### Task prompt
Reproduce the data exactly, leaving nothing out.

(Dataset items)
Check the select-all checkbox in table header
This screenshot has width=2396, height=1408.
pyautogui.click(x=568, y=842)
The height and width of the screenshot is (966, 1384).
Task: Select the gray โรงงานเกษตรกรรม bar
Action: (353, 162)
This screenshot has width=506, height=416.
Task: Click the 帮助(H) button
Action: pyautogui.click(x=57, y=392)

### Exercise result
Check the select-all checkbox in table header
This screenshot has width=2396, height=1408.
pyautogui.click(x=568, y=842)
The height and width of the screenshot is (966, 1384).
Task: Select the gray โรงงานเกษตรกรรม bar
Action: (353, 162)
This screenshot has width=506, height=416.
Task: Click the 帮助(H) button
Action: pyautogui.click(x=57, y=392)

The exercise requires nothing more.